From: Florian Westphal <fw@strlen.de>
To: netfilter-devel@vger.kernel.org, netdev@vger.kernel.org
Cc: Florian Westphal <fw@strlen.de>
Subject: [PATCH nf-next 02/14] net: untangle ip_fragment and bridge netfilter
Date: Wed, 1 Apr 2015 22:36:28 +0200 [thread overview]
Message-ID: <1427920600-20366-3-git-send-email-fw@strlen.de> (raw)
In-Reply-To: <1427920600-20366-1-git-send-email-fw@strlen.de>
Long time ago it was possible for the netfilter ip_conntrack
core to call ip_fragment in POST_ROUTING hook.

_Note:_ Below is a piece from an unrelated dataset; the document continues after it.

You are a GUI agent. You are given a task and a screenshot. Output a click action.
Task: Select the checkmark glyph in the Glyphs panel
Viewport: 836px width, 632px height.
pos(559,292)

This is no longer the case, so the only case where bridge netfilter
ends up calling ip_fragment is the direct call site in br_netfilter.c.
Add mtu arguments to ip_fragment and remove the bridge netfilter mtu helper.
bridge netfilter uses following MTU choice strategy:
A - frag_max_size is set:
We're looking at skb where at least one fragment had the DF bit set.
Use frag_max_size as the MTU to re-create the original fragments as
close as possible.
If this would bring us over the MTU, silently drop the skb.
(This can happen with bridge where not all devices have same MTU,
but its difficult to imagine such setup that doesn't already have
worse problems)
B - frag_max_size not set.
This means original packet did not have DF bit set,
just use the output device MTU for refragmentation.
This is safe since any router in the path is free to re-fragment
as needed.
C - skb too big and ignore_df not set. Means the input device mtu is bigger
than outdevice mtu. Drop skb, setup should be fixed instead.
Signed-off-by: Florian Westphal <fw@strlen.de>
---
I looked at various other alternatives for 'please undo defrag on this ipv4 packet'.
But this is the most sensible thing to do.
Keeping original fragments doesn't fly since we might have performed NAT
or other manipluations on the (defragmented) skb.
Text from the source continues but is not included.